General
- Category: Molybdate minerals
- Formula: Th(MoO_{4})_{2}·H_{2}O
- IMA symbol: Nur
- Crystal system: Monoclinic
- Crystal class: Prismatic (2/m) (same H-M symbol)
- Space group: P2_{1}/c
- Unit cell: a = 7.36, b = 10.54 c = 9.49 [Å], β=91.88° (approximated)

Identification
- Color: Colorless
- Crystal habit: Thin tablets
- Cleavage: {100}, perfect
- Tenacity: Brittle
- Luster: Pearly adamantine
- Streak: White
- Specific gravity: 5.15 (calc., approximated)
- Other characteristics: Radioactive

= Nuragheite =

Nuragheite is a rare natural thorium molybdate, formula Th(MoO_{4})_{2}·H_{2}O, discovered in Su Seinargiu, Sarroch, Cagliari, Sardegna, Italy. This locality is also a place of discovery of the other thorium molybdate - ichnusaite, which is a trihydrate.
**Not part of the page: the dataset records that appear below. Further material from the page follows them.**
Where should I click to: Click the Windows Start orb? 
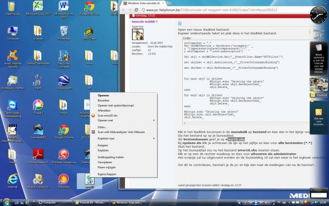5,202
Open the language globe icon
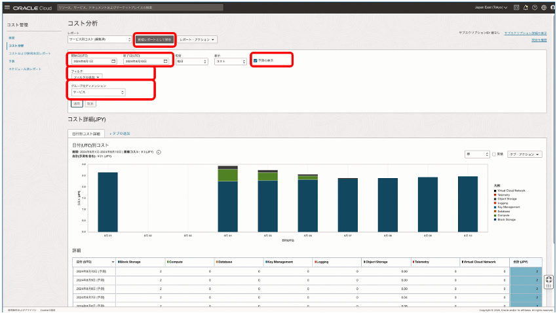Image resolution: width=557 pixels, height=313 pixels. [x=543, y=7]
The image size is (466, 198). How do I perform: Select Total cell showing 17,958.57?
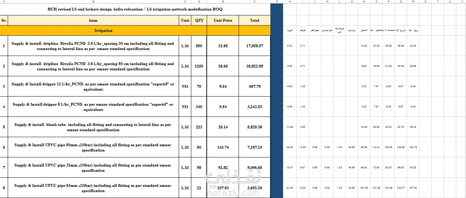(x=255, y=46)
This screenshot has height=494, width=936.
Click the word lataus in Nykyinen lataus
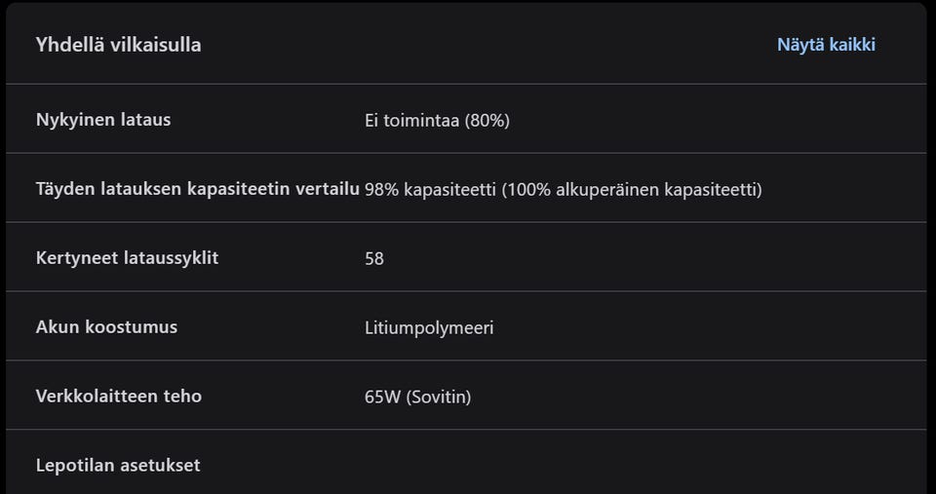pyautogui.click(x=145, y=120)
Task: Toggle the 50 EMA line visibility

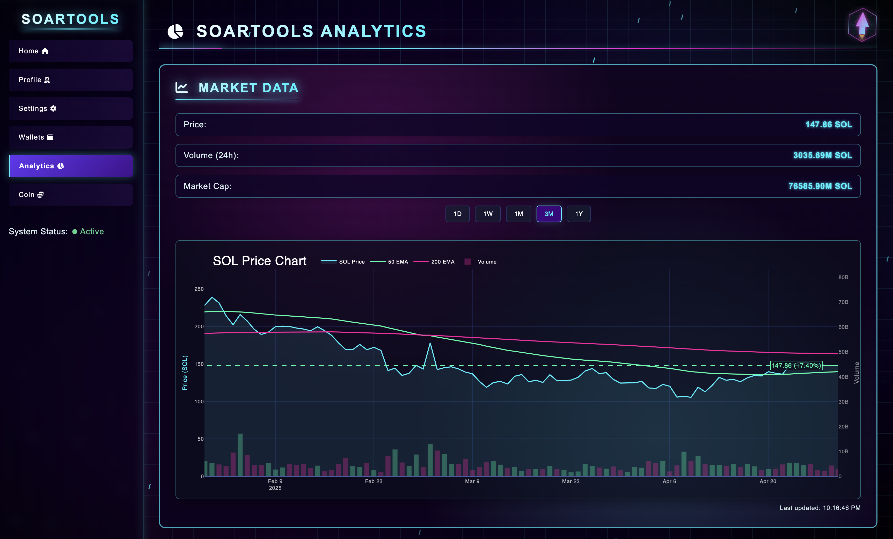Action: [390, 261]
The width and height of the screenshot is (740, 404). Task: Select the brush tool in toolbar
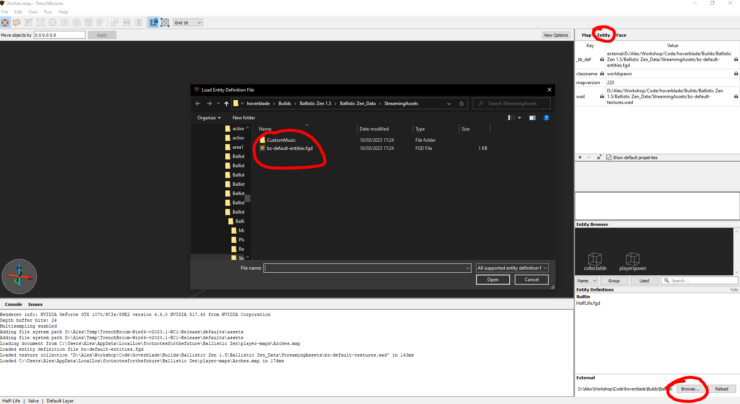click(x=17, y=22)
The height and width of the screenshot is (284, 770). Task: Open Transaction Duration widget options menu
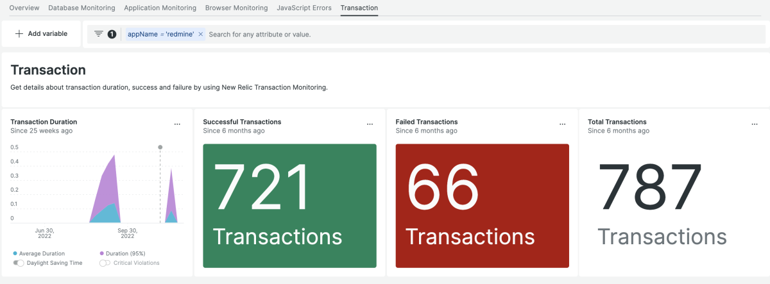(x=178, y=124)
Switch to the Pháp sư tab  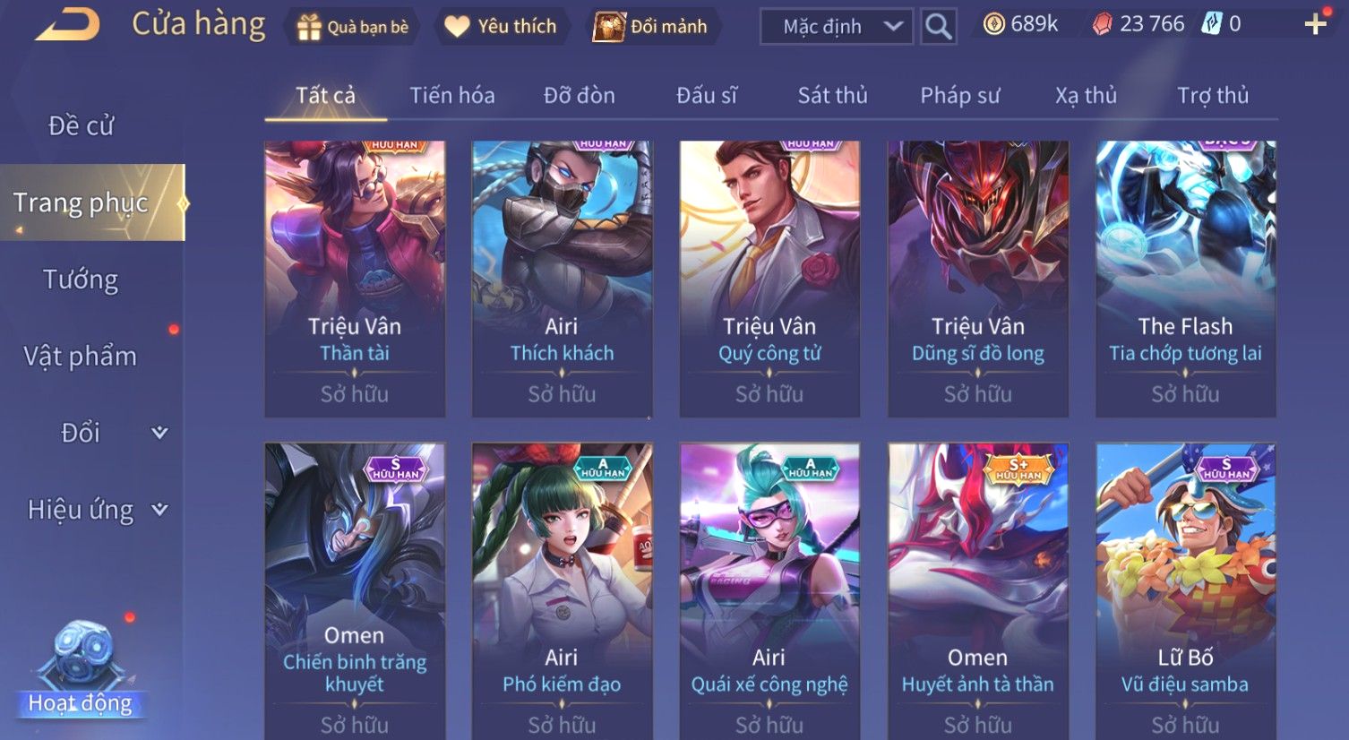959,95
==Occurrence and association==
Nuragheite is a part of molybdenum-bismuth mineralization. It coexists with ichnusaite, muscovite, and xenotime-(Y).

==Notes on chemistry==
Nuragheite is chemically pure.

==Crystal structure==
The crystal structure of nuragheite is composed of (100) layers with ^{IX}Th-centered polyhedra and Mo-centered tetrahedra. It is thus similar to that of ichnusaite.